▶ What the task requires:
Convert every line of the items below into a Markdown table with the columns Row and Item Line, numbering the rows in order and omitting blank lines.

▶ Rows of pointing data:
- - -

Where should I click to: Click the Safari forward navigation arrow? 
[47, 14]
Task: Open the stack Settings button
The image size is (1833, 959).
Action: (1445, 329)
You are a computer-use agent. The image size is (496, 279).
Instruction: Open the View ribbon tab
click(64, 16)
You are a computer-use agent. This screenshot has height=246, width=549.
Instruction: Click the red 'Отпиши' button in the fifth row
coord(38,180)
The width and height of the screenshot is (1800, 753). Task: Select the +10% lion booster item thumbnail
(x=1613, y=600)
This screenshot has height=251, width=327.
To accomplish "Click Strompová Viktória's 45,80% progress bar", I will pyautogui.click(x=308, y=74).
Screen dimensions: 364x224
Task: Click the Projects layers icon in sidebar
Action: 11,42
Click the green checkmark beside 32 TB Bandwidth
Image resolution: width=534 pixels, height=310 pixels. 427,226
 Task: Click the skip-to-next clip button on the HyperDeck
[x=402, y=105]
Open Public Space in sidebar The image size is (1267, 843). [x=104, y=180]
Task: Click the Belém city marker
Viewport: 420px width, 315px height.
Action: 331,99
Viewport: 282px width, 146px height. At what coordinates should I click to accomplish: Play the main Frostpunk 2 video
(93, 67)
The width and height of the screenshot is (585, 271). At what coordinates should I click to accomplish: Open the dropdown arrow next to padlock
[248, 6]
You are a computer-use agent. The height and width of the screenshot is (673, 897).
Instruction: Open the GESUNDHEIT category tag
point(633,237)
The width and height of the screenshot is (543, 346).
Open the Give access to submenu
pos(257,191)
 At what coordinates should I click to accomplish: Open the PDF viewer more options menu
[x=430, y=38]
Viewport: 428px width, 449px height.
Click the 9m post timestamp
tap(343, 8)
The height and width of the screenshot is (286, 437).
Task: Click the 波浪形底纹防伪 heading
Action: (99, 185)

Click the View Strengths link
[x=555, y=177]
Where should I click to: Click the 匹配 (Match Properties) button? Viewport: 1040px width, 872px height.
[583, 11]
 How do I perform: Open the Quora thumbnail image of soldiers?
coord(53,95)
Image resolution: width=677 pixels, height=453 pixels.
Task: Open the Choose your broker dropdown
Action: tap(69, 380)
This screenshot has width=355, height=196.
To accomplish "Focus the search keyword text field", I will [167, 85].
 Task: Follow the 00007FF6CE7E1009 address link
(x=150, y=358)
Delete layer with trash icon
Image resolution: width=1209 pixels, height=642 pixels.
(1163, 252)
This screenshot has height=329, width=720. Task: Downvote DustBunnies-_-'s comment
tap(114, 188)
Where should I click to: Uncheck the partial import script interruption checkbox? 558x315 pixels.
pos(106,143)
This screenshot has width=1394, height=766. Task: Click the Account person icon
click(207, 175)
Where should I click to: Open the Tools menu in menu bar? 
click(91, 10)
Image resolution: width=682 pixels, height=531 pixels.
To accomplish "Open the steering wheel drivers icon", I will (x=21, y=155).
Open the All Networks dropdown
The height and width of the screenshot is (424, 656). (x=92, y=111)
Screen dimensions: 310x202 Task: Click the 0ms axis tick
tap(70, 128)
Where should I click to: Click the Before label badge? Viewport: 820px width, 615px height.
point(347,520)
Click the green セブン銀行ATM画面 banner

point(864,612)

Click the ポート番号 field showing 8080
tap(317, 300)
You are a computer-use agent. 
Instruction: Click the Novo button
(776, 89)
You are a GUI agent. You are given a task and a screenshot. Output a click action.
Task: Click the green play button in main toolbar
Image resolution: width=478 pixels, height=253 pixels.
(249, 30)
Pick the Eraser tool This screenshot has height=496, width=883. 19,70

- - -

▶ Correct response:
| Row | Item Line |
|---|---|
| 1 | Where should I click to: Click the Safari forward navigation arrow?  |
| 2 | [47, 14] |
| 3 | Task: Open the stack Settings button |
| 4 | The image size is (1833, 959). |
| 5 | Action: (1445, 329) |
| 6 | You are a computer-use agent. The image size is (496, 279). |
| 7 | Instruction: Open the View ribbon tab |
| 8 | click(64, 16) |
| 9 | You are a computer-use agent. This screenshot has height=246, width=549. |
| 10 | Instruction: Click the red 'Отпиши' button in the fifth row |
| 11 | coord(38,180) |
| 12 | The width and height of the screenshot is (1800, 753). Task: Select the +10% lion booster item thumbnail |
| 13 | (x=1613, y=600) |
| 14 | This screenshot has height=251, width=327. |
| 15 | To accomplish "Click Strompová Viktória's 45,80% progress bar", I will pyautogui.click(x=308, y=74). |
| 16 | Screen dimensions: 364x224 |
| 17 | Task: Click the Projects layers icon in sidebar |
| 18 | Action: 11,42 |
| 19 | Click the green checkmark beside 32 TB Bandwidth |
| 20 | Image resolution: width=534 pixels, height=310 pixels. 427,226 |
| 21 |  Task: Click the skip-to-next clip button on the HyperDeck |
| 22 | [x=402, y=105] |
| 23 | Open Public Space in sidebar The image size is (1267, 843). [x=104, y=180] |
| 24 | Task: Click the Belém city marker |
| 25 | Viewport: 420px width, 315px height. |
| 26 | Action: 331,99 |
| 27 | Viewport: 282px width, 146px height. At what coordinates should I click to accomplish: Play the main Frostpunk 2 video |
| 28 | (93, 67) |
| 29 | The width and height of the screenshot is (585, 271). At what coordinates should I click to accomplish: Open the dropdown arrow next to padlock |
| 30 | [248, 6] |
| 31 | You are a computer-use agent. The height and width of the screenshot is (673, 897). |
| 32 | Instruction: Open the GESUNDHEIT category tag |
| 33 | point(633,237) |
| 34 | The width and height of the screenshot is (543, 346). |
| 35 | Open the Give access to submenu |
| 36 | pos(257,191) |
| 37 |  At what coordinates should I click to accomplish: Open the PDF viewer more options menu |
| 38 | [x=430, y=38] |
| 39 | Viewport: 428px width, 449px height. |
| 40 | Click the 9m post timestamp |
| 41 | tap(343, 8) |
| 42 | The height and width of the screenshot is (286, 437). |
| 43 | Task: Click the 波浪形底纹防伪 heading |
| 44 | Action: (99, 185) |
| 45 | Click the View Strengths link |
| 46 | [x=555, y=177] |
| 47 | Where should I click to: Click the 匹配 (Match Properties) button? Viewport: 1040px width, 872px height. |
| 48 | [583, 11] |
| 49 |  How do I perform: Open the Quora thumbnail image of soldiers? |
| 50 | coord(53,95) |
| 51 | Image resolution: width=677 pixels, height=453 pixels. |
| 52 | Task: Open the Choose your broker dropdown |
| 53 | Action: tap(69, 380) |
| 54 | This screenshot has width=355, height=196. |
| 55 | To accomplish "Focus the search keyword text field", I will [167, 85]. |
| 56 |  Task: Follow the 00007FF6CE7E1009 address link |
| 57 | (x=150, y=358) |
| 58 | Delete layer with trash icon |
| 59 | Image resolution: width=1209 pixels, height=642 pixels. |
| 60 | (1163, 252) |
| 61 | This screenshot has height=329, width=720. Task: Downvote DustBunnies-_-'s comment |
| 62 | tap(114, 188) |
| 63 | Where should I click to: Uncheck the partial import script interruption checkbox? 558x315 pixels. |
| 64 | pos(106,143) |
| 65 | This screenshot has width=1394, height=766. Task: Click the Account person icon |
| 66 | click(207, 175) |
| 67 | Where should I click to: Open the Tools menu in menu bar?  |
| 68 | click(91, 10) |
| 69 | Image resolution: width=682 pixels, height=531 pixels. |
| 70 | To accomplish "Open the steering wheel drivers icon", I will (x=21, y=155). |
| 71 | Open the All Networks dropdown |
| 72 | The height and width of the screenshot is (424, 656). (x=92, y=111) |
| 73 | Screen dimensions: 310x202 Task: Click the 0ms axis tick |
| 74 | tap(70, 128) |
| 75 | Where should I click to: Click the Before label badge? Viewport: 820px width, 615px height. |
| 76 | point(347,520) |
| 77 | Click the green セブン銀行ATM画面 banner |
| 78 | point(864,612) |
| 79 | Click the ポート番号 field showing 8080 |
| 80 | tap(317, 300) |
| 81 | You are a computer-use agent.  |
| 82 | Instruction: Click the Novo button |
| 83 | (776, 89) |
| 84 | You are a GUI agent. You are given a task and a screenshot. Output a click action. |
| 85 | Task: Click the green play button in main toolbar |
| 86 | Image resolution: width=478 pixels, height=253 pixels. |
| 87 | (249, 30) |
| 88 | Pick the Eraser tool This screenshot has height=496, width=883. 19,70 |